┌─ Supplied material

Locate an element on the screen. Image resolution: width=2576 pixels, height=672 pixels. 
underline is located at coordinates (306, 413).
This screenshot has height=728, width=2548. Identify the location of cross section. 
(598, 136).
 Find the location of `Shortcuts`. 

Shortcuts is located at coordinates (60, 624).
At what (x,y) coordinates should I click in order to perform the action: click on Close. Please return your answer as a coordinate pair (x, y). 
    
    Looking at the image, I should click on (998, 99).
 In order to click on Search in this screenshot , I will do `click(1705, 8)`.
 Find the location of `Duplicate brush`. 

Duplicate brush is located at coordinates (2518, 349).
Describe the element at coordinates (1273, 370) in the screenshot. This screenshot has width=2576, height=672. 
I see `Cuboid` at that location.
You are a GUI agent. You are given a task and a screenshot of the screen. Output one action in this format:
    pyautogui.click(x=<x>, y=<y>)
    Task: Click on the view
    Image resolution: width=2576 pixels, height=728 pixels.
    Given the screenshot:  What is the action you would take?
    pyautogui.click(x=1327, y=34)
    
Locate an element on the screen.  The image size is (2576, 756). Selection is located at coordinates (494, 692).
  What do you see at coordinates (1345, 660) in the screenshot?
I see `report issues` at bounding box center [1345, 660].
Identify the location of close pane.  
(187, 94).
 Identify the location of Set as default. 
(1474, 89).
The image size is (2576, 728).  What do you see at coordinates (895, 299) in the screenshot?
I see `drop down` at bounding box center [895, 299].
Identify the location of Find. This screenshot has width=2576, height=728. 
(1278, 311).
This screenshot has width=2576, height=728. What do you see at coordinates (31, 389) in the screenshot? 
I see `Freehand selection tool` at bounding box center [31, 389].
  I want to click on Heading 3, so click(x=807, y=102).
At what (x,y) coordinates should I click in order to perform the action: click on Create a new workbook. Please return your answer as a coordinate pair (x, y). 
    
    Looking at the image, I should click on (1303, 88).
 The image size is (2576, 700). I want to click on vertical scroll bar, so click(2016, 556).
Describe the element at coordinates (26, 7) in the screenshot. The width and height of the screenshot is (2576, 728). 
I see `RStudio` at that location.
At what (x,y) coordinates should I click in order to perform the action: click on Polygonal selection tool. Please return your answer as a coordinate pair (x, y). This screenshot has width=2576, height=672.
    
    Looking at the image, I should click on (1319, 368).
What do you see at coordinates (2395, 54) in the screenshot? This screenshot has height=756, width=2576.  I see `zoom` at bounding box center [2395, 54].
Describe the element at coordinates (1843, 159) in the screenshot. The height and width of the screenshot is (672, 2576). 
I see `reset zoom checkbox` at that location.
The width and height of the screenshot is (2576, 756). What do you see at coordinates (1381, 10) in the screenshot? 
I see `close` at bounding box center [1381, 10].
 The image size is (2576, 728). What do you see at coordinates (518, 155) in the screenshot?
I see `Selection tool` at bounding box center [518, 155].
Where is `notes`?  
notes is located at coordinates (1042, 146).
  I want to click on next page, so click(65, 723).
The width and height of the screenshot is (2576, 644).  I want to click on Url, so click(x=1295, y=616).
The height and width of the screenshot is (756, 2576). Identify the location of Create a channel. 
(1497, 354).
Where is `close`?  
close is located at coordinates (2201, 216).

└─

- **Short exercise**
Write out the material as a numbered list, from the line with "This screenshot has width=2576, height=728. What" through the line with "I want to click on Heading", leaving out any blank lines.

- **Expected answer**
1. This screenshot has width=2576, height=728. What do you see at coordinates (31, 389) in the screenshot? 
2. I see `Freehand selection tool` at bounding box center [31, 389].
3.   I want to click on Heading 3, so click(x=807, y=102).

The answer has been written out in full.